Aguilar's trial on the present indictment began on July 27, 1992. Aguilar's first court-appointed attorney, who later withdrew, did not move to dismiss the indictment on Sixth Amendment speedy trial grounds. After trial began, outside the jury's presence, Aguilar's new attorney raised the issue of Aguilar's right to a speedy trial, disputing the government's contention that Aguilar had been a fugitive from justice. He insisted that if the government had endeavored to prosecute Aguilar on a timely basis, it would have found him openly living in Miami, Florida and conducting a legitimate business there. Aguilar's attorney also claimed that the government had had all the information it needed to prosecute Aguilar in 1987, but did not do so in order to gain a tactical advantage, a position the government strongly disputed. The district court instructed the jury to ignore any reference to Aguilar's alleged fugitive status in its consideration of the charges against him. The jury returned a verdict of guilty on three of the four counts, including Count IV, which had been the subject of the 1987 criminal complaint. Aguilar was sentenced to fifteen years imprisonment and four years of supervised release. This timely appeal followed.

II. ANALYSIS

The Sixth Amendment right of the accused to a speedy trial has no application prior to an "arrest, indictment, or other official accusation." Doggett v. United States, 112 S.Ct. 2686, 2692 (1992). The Supreme Court has defined "official accusation" narrowly, as embracing only a formal indictment or information. United States v. Lovasco, 431 U.S. 783, 788 (1977); United States v. Marion, 404 U.S. 307, 320 (1971); see also Pharm v. Hatcher, 984 F.2d 783, 785 (7th Cir.1993). Although a delay prior to arrest or formal accusation may give rise to a Fifth Amendment due process claim, it does not trigger the protection of the Sixth Amendment Speedy Trial Clause. United States v. MacDonald, 456 U.S. 1, 7 (1982); see Lovasco, 431 U.S. at 790; United States v. Anagnostou, 974 F.2d 939, 942 n. 1 (7th Cir.1992), cert. denied, 113 S.Ct. 1943 (1993); United States v. Koller, 956 F.2d 1408, 1413 (7th Cir.1992). Similarly, an undue delay after charges are formally dismissed but before they are refiled may violate a defendant's due process rights, MacDonald, 456 U.S. at 7, but does not, in general, implicate the defendant's right to a speedy trial. See id. at 7, 8-9; Anagnostou, 974 F.2d at 942 n. 1; Koller, 956 F.2d at 1413; United States v. Ashford, 924 F.2d 1416, 1419 (7th Cir.), cert. denied, 112 S.Ct. 98 (1991); United States v. Antonino, 830 F.2d 798, 804 (7th Cir.1987).

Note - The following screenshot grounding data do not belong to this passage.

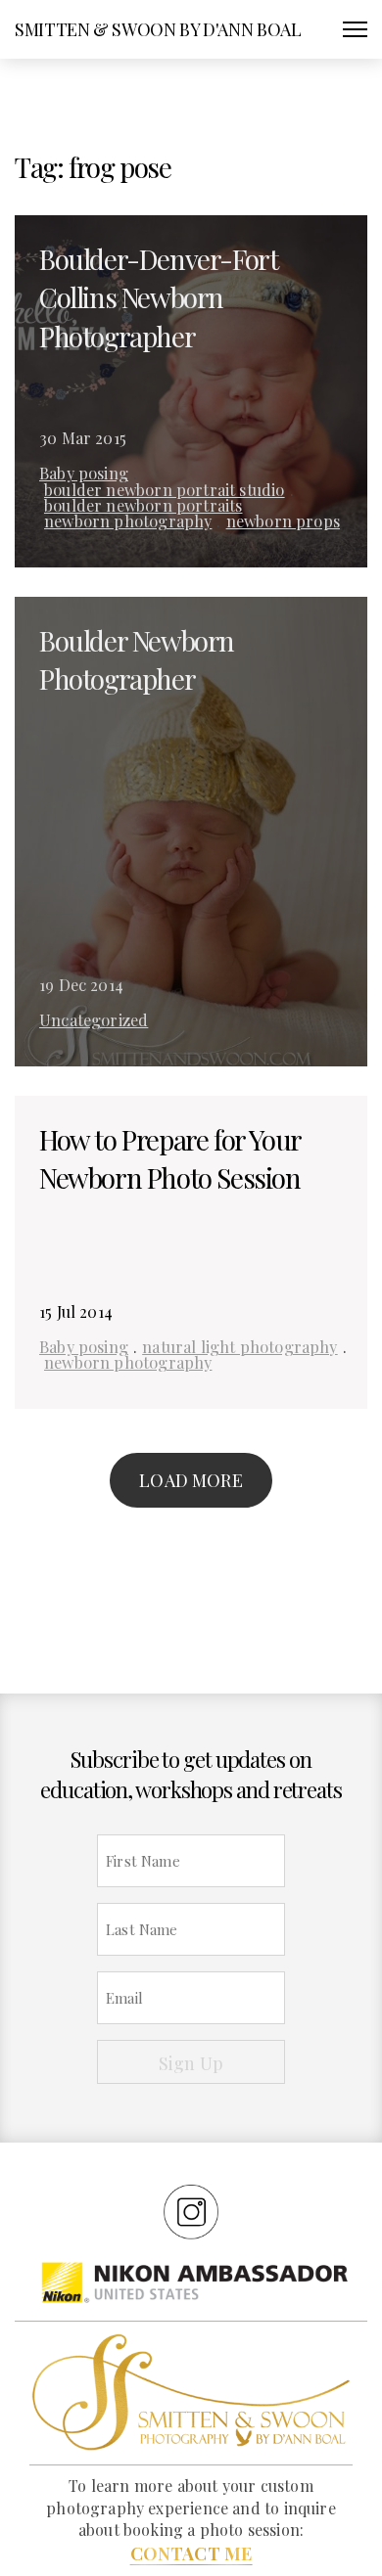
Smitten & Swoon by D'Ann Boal (158, 29)
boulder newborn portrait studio (164, 489)
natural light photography (240, 1346)
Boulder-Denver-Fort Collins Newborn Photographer (158, 297)
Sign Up (191, 2063)
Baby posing (83, 472)
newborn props (283, 520)
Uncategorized (93, 1019)
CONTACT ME (191, 2553)
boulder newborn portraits (143, 505)
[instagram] (191, 2211)
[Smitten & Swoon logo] (191, 2391)
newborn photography (128, 520)
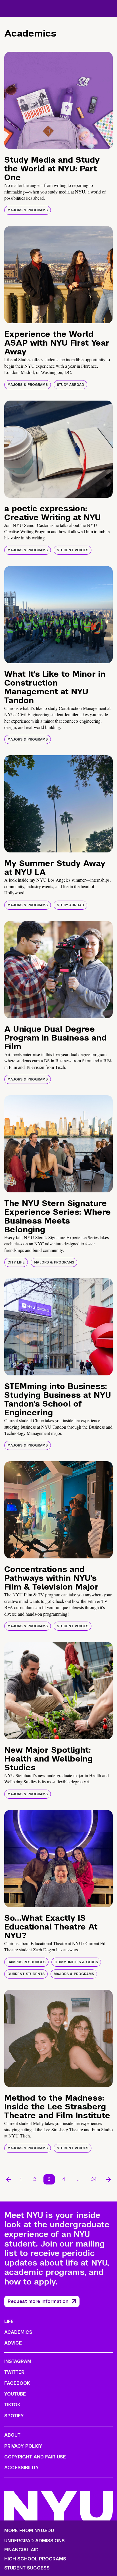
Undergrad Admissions (34, 2541)
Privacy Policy (23, 2446)
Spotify (14, 2416)
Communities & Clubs (76, 1962)
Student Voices (72, 550)
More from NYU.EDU (29, 2531)
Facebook (17, 2383)
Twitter (14, 2372)
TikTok (12, 2405)
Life (9, 2321)
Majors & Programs (27, 210)
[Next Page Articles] (108, 2179)
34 (94, 2179)
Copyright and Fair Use (35, 2457)
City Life (16, 1262)
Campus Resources (26, 1962)
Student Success (27, 2568)
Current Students (26, 1974)
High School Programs (35, 2559)
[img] (58, 100)
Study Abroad (70, 384)
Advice (13, 2343)
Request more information (38, 2301)
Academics (18, 2332)
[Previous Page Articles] (8, 2179)
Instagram (17, 2361)
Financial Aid (21, 2550)
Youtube (15, 2394)
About (12, 2435)
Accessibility (21, 2468)
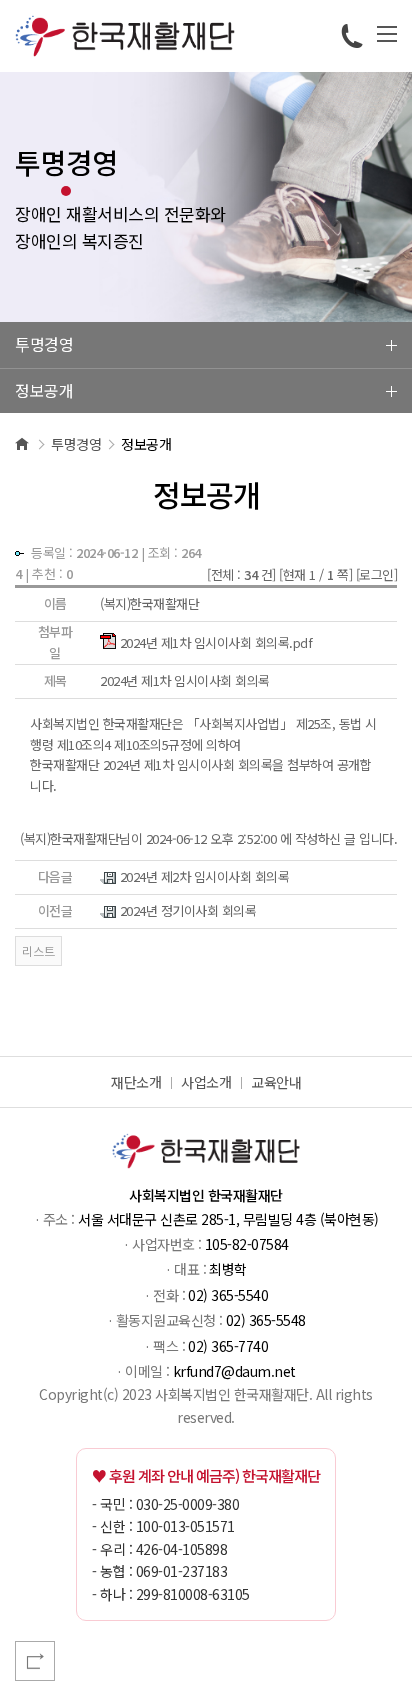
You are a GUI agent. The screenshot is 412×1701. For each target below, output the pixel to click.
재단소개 (136, 1082)
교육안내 (276, 1082)
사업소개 (206, 1082)
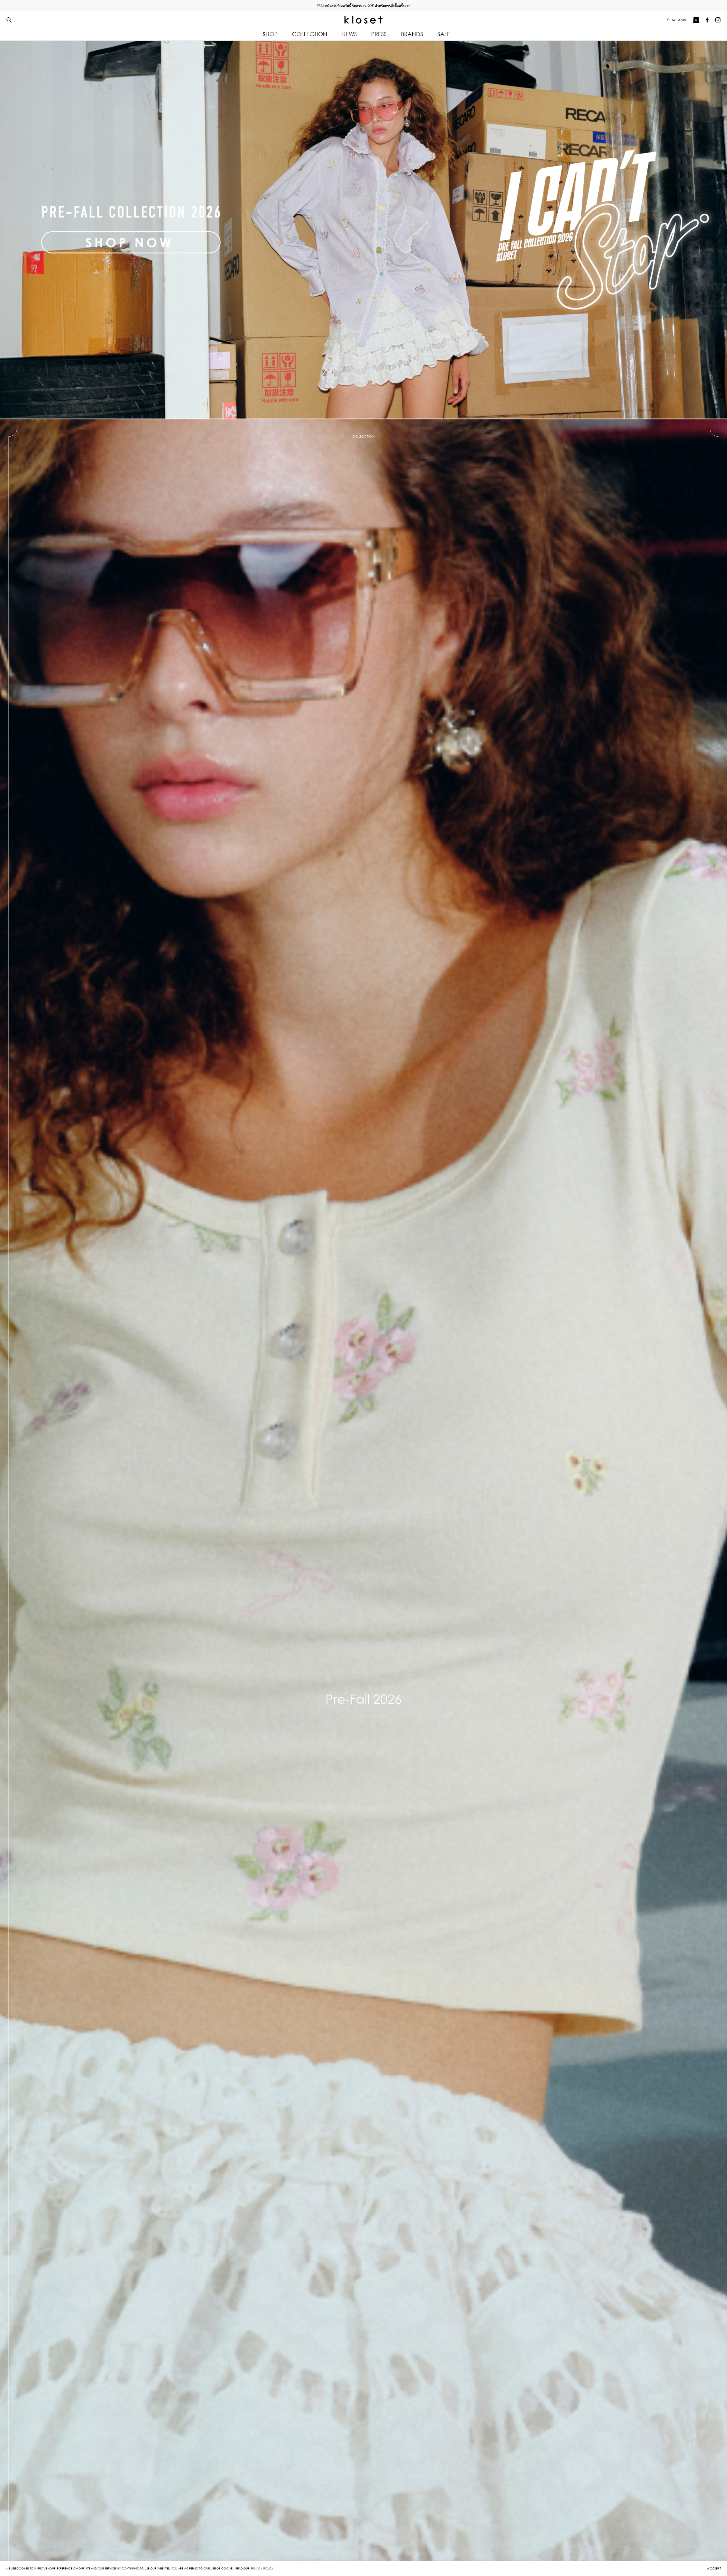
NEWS (349, 34)
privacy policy (261, 2568)
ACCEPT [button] (714, 2568)
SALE (443, 34)
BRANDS (412, 34)
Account (680, 20)
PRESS (379, 34)
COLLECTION (309, 34)
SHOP (270, 34)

To determine whether a defendant's Sixth Amendment right to a speedy trial has been violated, courts consider four factors: (1) the length of the delay, (2) the reason for the delay, (3) the defendant's assertion of his right to a speedy trial, and (4) the prejudice to the defendant caused by the delay. Doggett, 112 S.Ct. at 2690; Barker v. Wingo, 407 U.S. 514, 530 (1972); Koller, 956 F.2d at 1413. None of these factors is alone dispositive, but must be considered in light of all the relevant facts and circumstances of the case. Barker, 407 U.S. at 533. Moreover, where an extraordinary delay between indictment and arrest is brought about by the government's negligence, affirmative proof of the fourth Barker factor, particularized prejudice, is not necessary. Doggett, 112 S.Ct.